Violence and warfare are not the only factors destroying ethnic cultural identity. Amir Alecperov reveals that in the former Soviet regions of Karabakh and Tatarstan, cultures have been slowly suppressed without overt violence – but with serious long-term consequences
In the evolving discourse on human rights, the concept of ‘cultural erasure’ is gaining recognition as a serious, though often overlooked, human rights violation. Cultural erasure is the systematic suppression or destruction of a group's cultural identity, language or historical presence. It often occurs in the shadow of more visible human rights violations.
Cultural erasure strikes at the very core of collective dignity and belonging. Two post-Soviet examples, the prolonged suppression of Azerbaijani culture in Karabakh, and the erosion of Tartar cultural autonomy in Russia's Republic of Tatarstan, illustrate how governments can target cultural identity without resorting to violence.

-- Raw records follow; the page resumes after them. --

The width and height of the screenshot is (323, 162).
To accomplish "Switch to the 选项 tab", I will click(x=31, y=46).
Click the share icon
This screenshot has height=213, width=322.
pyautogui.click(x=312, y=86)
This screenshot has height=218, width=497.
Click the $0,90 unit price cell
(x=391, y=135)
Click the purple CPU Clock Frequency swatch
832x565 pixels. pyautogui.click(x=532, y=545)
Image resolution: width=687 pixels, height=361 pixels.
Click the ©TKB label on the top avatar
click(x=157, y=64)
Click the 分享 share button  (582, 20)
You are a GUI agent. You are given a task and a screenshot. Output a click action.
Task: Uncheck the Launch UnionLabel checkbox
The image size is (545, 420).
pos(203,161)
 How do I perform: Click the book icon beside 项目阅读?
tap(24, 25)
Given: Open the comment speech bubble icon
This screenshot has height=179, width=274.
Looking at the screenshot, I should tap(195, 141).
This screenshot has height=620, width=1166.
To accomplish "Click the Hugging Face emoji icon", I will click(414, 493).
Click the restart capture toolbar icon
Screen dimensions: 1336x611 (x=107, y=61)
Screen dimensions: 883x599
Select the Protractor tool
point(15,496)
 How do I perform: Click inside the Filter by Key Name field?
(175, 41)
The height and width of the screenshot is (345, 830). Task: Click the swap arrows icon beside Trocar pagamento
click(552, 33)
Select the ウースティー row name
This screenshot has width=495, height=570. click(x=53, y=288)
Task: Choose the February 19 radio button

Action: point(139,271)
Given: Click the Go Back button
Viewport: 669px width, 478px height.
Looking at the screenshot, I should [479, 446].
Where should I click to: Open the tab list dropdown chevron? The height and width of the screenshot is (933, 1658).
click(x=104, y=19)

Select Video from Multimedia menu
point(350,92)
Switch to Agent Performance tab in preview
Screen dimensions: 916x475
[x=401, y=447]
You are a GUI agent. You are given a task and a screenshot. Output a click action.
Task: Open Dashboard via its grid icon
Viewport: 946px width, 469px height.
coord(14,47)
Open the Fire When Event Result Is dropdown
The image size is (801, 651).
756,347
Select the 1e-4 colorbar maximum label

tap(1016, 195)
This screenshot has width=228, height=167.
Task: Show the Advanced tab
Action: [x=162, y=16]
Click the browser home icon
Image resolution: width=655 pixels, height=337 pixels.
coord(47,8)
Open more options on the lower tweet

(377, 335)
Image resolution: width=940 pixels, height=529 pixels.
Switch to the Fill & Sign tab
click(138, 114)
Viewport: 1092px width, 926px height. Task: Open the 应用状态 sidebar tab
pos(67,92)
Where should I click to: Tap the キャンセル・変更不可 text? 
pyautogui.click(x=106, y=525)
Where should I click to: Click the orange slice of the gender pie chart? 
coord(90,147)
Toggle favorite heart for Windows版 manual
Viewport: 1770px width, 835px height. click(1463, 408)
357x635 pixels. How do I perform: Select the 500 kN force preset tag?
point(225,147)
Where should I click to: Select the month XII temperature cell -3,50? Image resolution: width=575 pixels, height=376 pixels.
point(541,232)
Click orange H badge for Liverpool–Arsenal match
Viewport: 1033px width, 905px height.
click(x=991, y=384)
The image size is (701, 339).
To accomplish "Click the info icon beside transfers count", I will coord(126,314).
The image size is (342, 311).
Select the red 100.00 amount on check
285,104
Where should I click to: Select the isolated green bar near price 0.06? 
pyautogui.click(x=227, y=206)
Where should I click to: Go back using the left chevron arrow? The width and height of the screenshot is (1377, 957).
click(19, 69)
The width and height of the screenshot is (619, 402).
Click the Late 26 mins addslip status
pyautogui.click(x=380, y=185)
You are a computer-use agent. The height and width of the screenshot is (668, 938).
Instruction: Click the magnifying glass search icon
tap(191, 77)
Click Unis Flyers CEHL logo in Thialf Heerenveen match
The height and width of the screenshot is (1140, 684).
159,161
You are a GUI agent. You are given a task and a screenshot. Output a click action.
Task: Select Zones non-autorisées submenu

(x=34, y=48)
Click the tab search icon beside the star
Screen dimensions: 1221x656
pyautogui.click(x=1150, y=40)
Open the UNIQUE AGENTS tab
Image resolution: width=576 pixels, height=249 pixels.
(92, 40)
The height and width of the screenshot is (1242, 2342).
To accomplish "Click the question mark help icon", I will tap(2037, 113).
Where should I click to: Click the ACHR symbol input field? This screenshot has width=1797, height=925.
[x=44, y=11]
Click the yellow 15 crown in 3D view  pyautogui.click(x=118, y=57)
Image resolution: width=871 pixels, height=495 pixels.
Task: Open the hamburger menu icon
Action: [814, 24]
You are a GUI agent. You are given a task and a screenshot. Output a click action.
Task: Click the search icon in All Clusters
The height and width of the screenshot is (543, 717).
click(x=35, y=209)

The collapse of the Soviet Union in 1991 changed the political map of the world. It also brought to the fore issues of national identity that Soviet-regime ideology had for decades suppressed or strictly regulated.
To understand the scale of this problem, we must consider two historical scenarios:
Karabakh is one of the most striking examples of the 'hot' conflicts of the early 1990s. Here, cultural erasure was a direct consequence of war and occupation. Over three decades, territories under the control of Armenian forces experienced the systematic destruction of Azerbaijani traces. Armenian forces destroyed mosques, eliminated cemeteries and renamed places. The physical displacement of a population was accompanied by the erasure of its historical presence.
Tatarstan, by contrast, enjoyed considerable autonomy in the 1990s. But the republic gradually faced a process of 'quiet' centralisation. Since the early 2000s, and especially since 2017, the government has applied administrative and legal mechanisms, including the abolition of compulsory Tatar language studies, to narrow the space for national culture. These measures, presenting cultural erasure as 'state unification', deprive future generations of a living connection to their native language and history.
The aim of cultural erasure is to deprive a group of its identity and right to historical continuity. This creates a global challenge for the human rights protection system
Comparative analysis of these cases shows that the ultimate goal of cultural erasure is the same, regardless of method. It aims to deprive a group of its identity and right to historical continuity, whether through destruction of monuments during war or the gradual removal of language from schools. The problem then transforms from a local dispute into a global challenge for the human rights protection system.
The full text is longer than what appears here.